9. Conclusions and Future Work

Nowadays, the advent of mobile technology, along with cloud computing, has drastically changed the way modern people connect with the world. With the continuous development of the IoT, wireless network control of smart devices has become more important for people. This paper integrates mobile and IoT technologies with cloud computing, offering a smart access control system for intelligent buildings. As a result, the building administrators are able to use mobile phones to control smart locks remotely and securely.

In order to enhance security, we designed and developed the SPCL protocol, providing proof of its security and usability and evaluating the performance of the security protocol. It is crucial to note, however, that while the SPCL protocol offers robust security features, it may not perform optimally in scenarios where computing power is unbalanced. Following that, we conducted an investigation into the issues arising from wireless network-controlled smart devices and discussed and summarized the findings of the investigation. Finally, we compared various popular unlocking methods and proposed a solution supported by blockchain technology.

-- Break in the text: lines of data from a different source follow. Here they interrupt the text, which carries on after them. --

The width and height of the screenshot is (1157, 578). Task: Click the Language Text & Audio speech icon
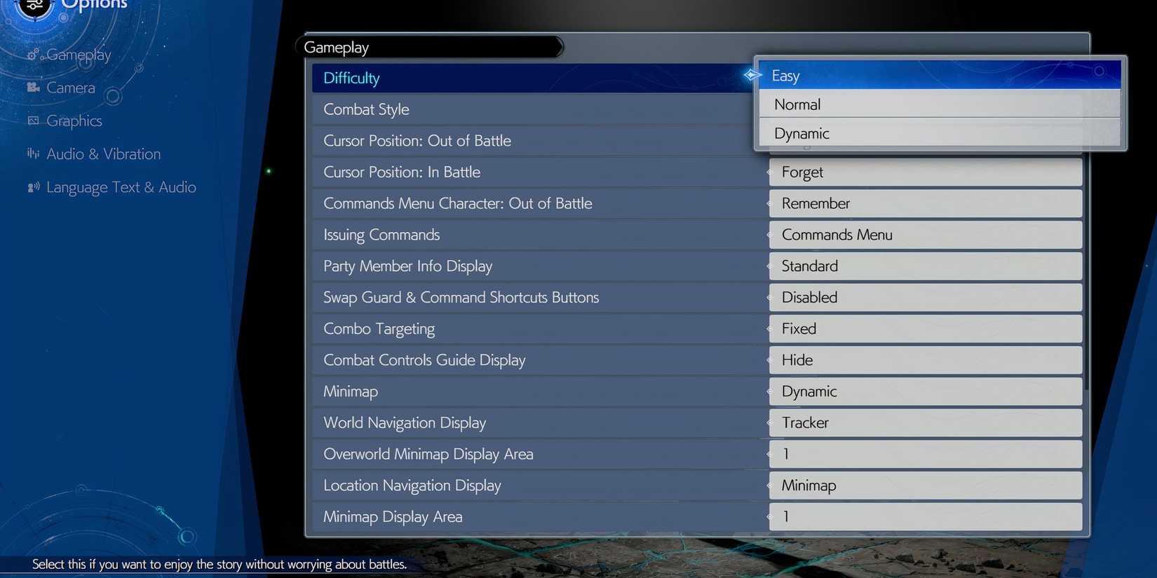pos(33,187)
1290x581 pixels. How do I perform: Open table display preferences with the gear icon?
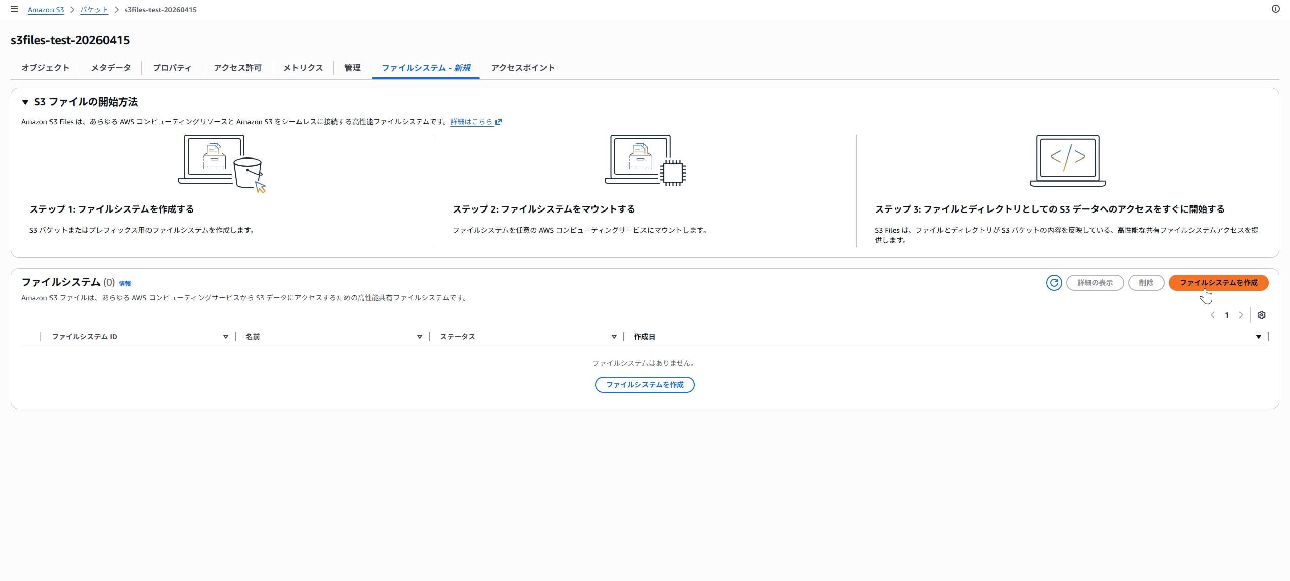(x=1262, y=314)
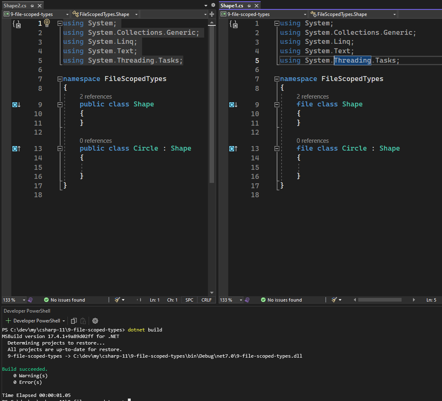Click the CRLF line ending indicator
Screen dimensions: 442x401
click(x=206, y=300)
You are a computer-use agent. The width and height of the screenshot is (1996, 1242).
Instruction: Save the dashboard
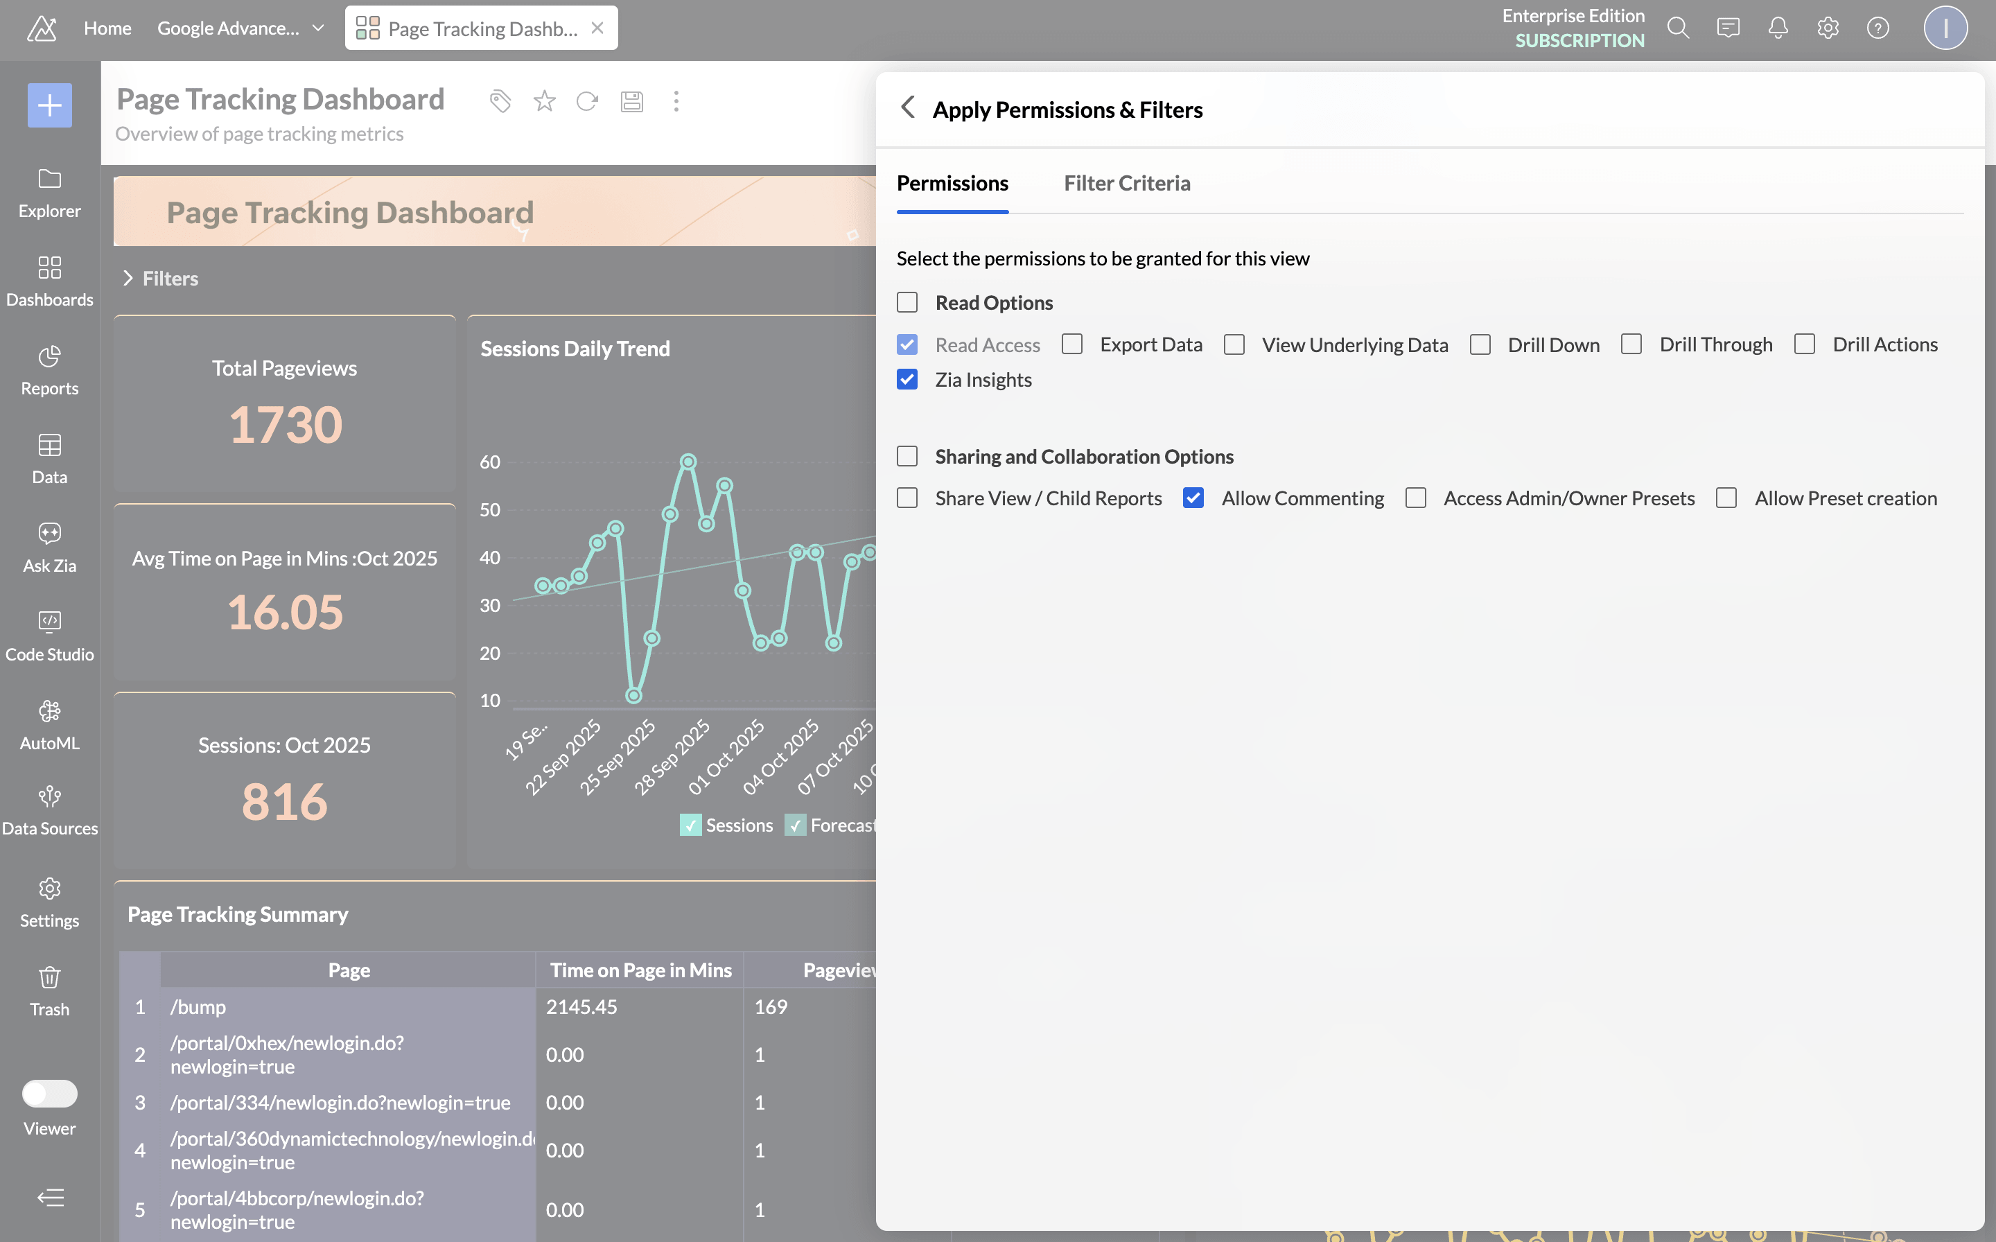[x=632, y=101]
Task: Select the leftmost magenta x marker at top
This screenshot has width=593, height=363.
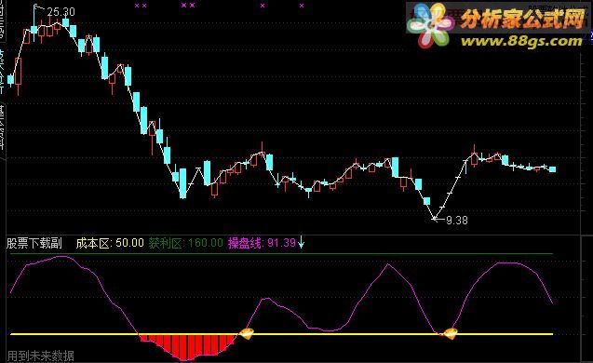Action: pos(137,6)
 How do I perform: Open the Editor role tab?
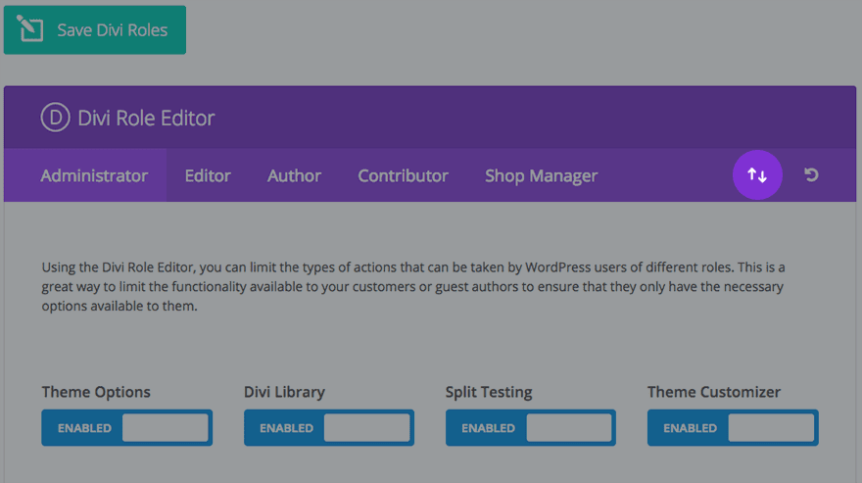(x=208, y=176)
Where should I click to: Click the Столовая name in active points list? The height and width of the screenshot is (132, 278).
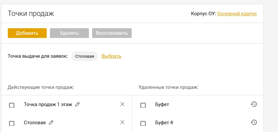coord(35,123)
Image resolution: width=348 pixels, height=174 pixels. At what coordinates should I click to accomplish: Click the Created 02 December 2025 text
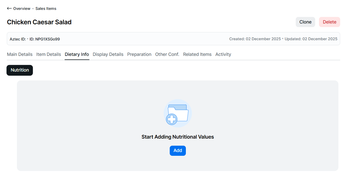click(x=255, y=39)
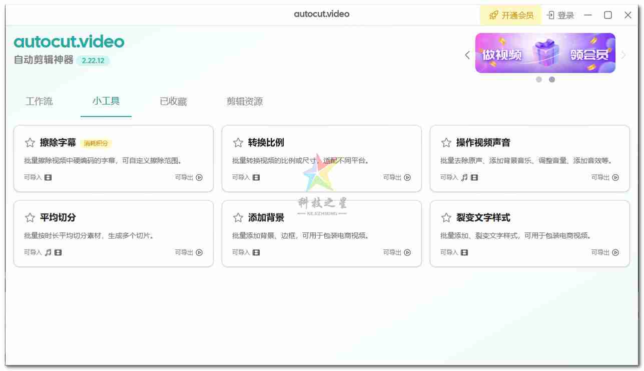Select the 剪辑资源 tab

pos(244,101)
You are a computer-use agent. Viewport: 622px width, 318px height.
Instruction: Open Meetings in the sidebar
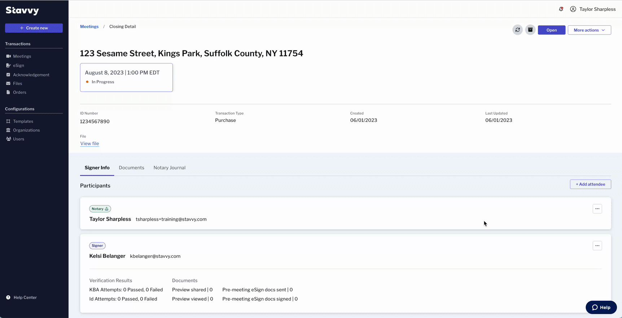22,56
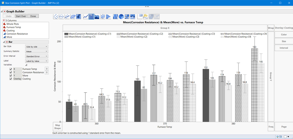Screen dimensions: 293x139
Task: Select the Area chart element
Action: click(97, 16)
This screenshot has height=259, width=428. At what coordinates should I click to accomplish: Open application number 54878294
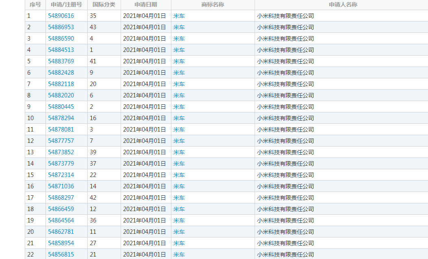coord(61,118)
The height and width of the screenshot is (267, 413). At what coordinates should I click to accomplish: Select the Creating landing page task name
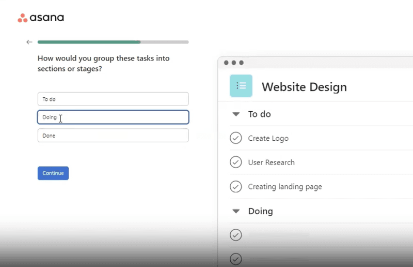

For future work, more features and extensions will be applied to our system to enhance security and convenience, e.g., Near Field Communication (NFC), facial recognition, and fingerprint functions, which are already integrated into smart phones. In addition, we anticipate the incorporation of multiple authentication factors in future developments, which includes biometric systems and smart card technology. This strategic expansion in authentication methods is expected to significantly augment the system’s robustness and user accessibility.